Als er in Ungarn zwei Jahrzehnte lang auf das Podest gehoben wurde, verlief seine Laufbahn bereits abwärts. Heute kann man nur nach ernsthaften Anstrengungen auf seine Werke treffen. Der aufregendste Teil der Ausstellung ist vielleicht das Blogg-Tagebuch von Péter Nemes, der sich in diesem Sommer anderthalb Monate in Italien aufgehalten hatte, um auf öffentlichen Plätzen die zerbröckelnden Skulpturen von Tot und in Räumen vereinsamten Plastiken aufzusuchen. Das Vergessen, Nichtbeachten, Zerstören der Werke hat nichts mit der Qualität der Werke zu tun, zeigt eher einen Spielraum und die Einbettung in ein kulturelles Medium.

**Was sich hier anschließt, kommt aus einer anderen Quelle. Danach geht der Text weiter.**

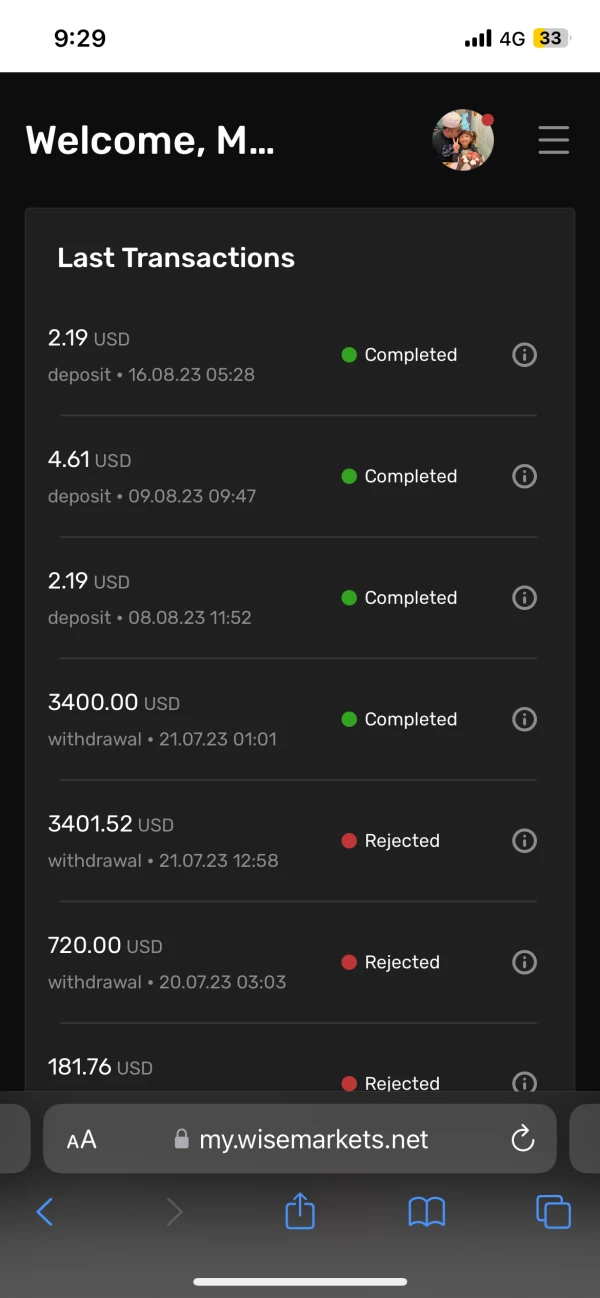
Task: Go back to the previous page
Action: click(x=45, y=1212)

Zeit und Werk werden gegenüber gestellt, aber nur deshalb, um die "große Zeit" vor dem Vergessen auch in den Lauf der Zeit einzuordnen. Die einst für ewig erklärten Werke werden so relativiert.

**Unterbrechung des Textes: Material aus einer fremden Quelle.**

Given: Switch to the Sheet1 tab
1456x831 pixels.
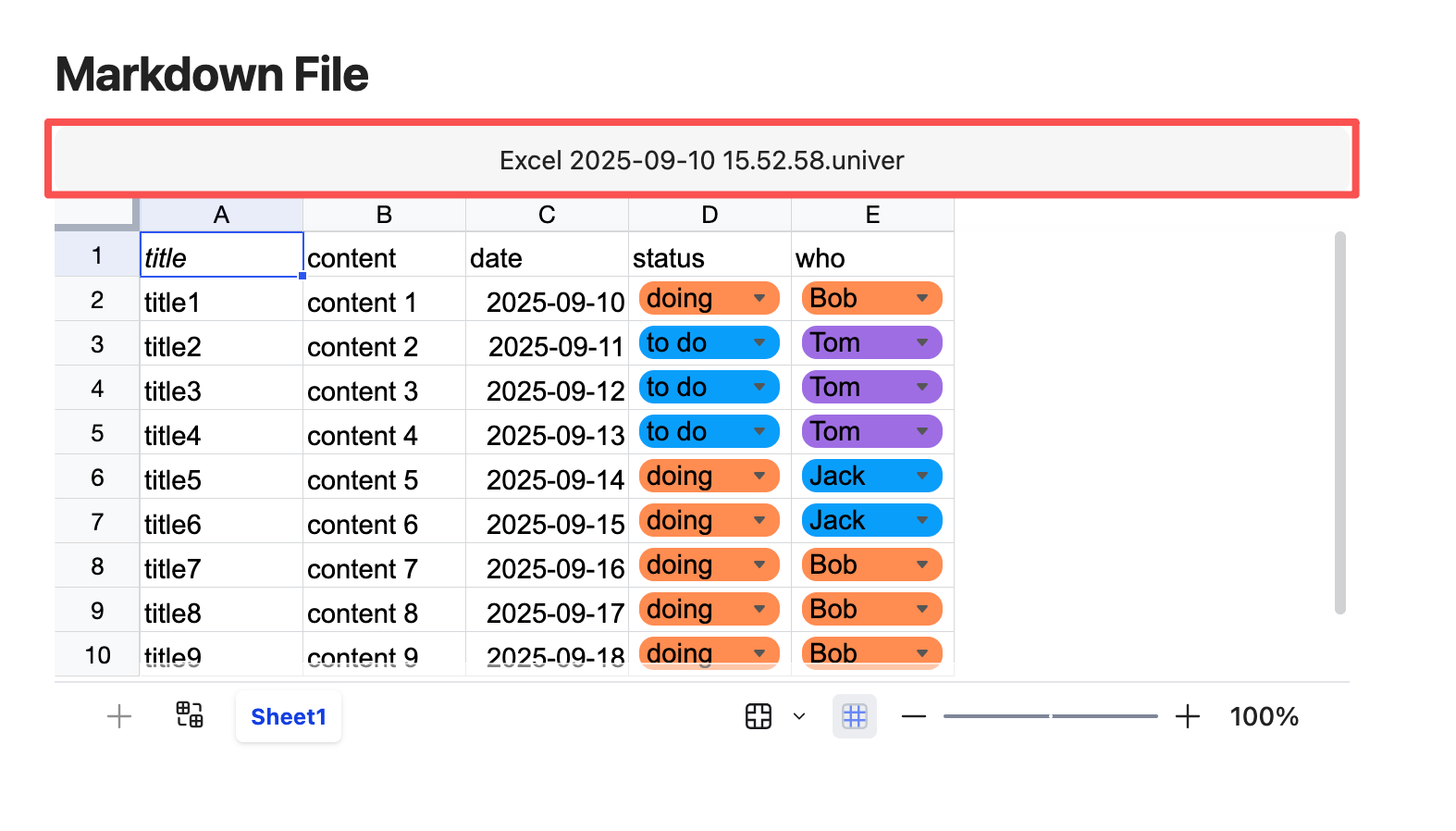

Welche andere Aufgabe hätte die Kunstgeschichte, als diese schmerzhafte Zerreißprobe durchzuführen? Was wäre besser zum 100. Jahrestag der Geburt von Amerigo Tot, als ihn davon zu befreien, womit das vergängliche Medium der Zeit ihn beladen hat?
Das Besondere in der Konzeption von Mélyi ist, dass er den vergessenen Künstler nicht vom Thron stößt, sondern unter den Ruinen das herausholt, was bleibend ist. Das Lebenswerk, das vom Arbeitskreis Kassáks über das fortschrittliche Bauhaus bis zur Ungarischen Akademie in Rom und Freundschaft mit dem Papst, bis zu den Salonausstellungen in Paris die großen geistigen Werkstätten des Jahrhunderts in Europa durchlief. Die Persönlichkeit, die Verbindungen, Filmrollen, Freundschaften und legendäre Lebensfreude Tots zog die ungarische Presse in seinen Bann. Leider berühren die Zeitgenossen mit ihren visuellen Kommentaren nur die Oberfläche des Themas ? liefern keine Andeutungen dazu, wie er sich auf die zeitgenössische ungarische Bildhauerei ausgewirkt hatte, was Erzsébet Schaár und Gyula Pauer Gyula von ihm gelernt hatten. So sagt die Ausstellung mehr über Methoden der Gehirnwäsche der stalinistischen Kulturpolitik als über den in seiner Bildhauertechnik und überzeugenden Kraft unerreichbaren Amerigo Tot.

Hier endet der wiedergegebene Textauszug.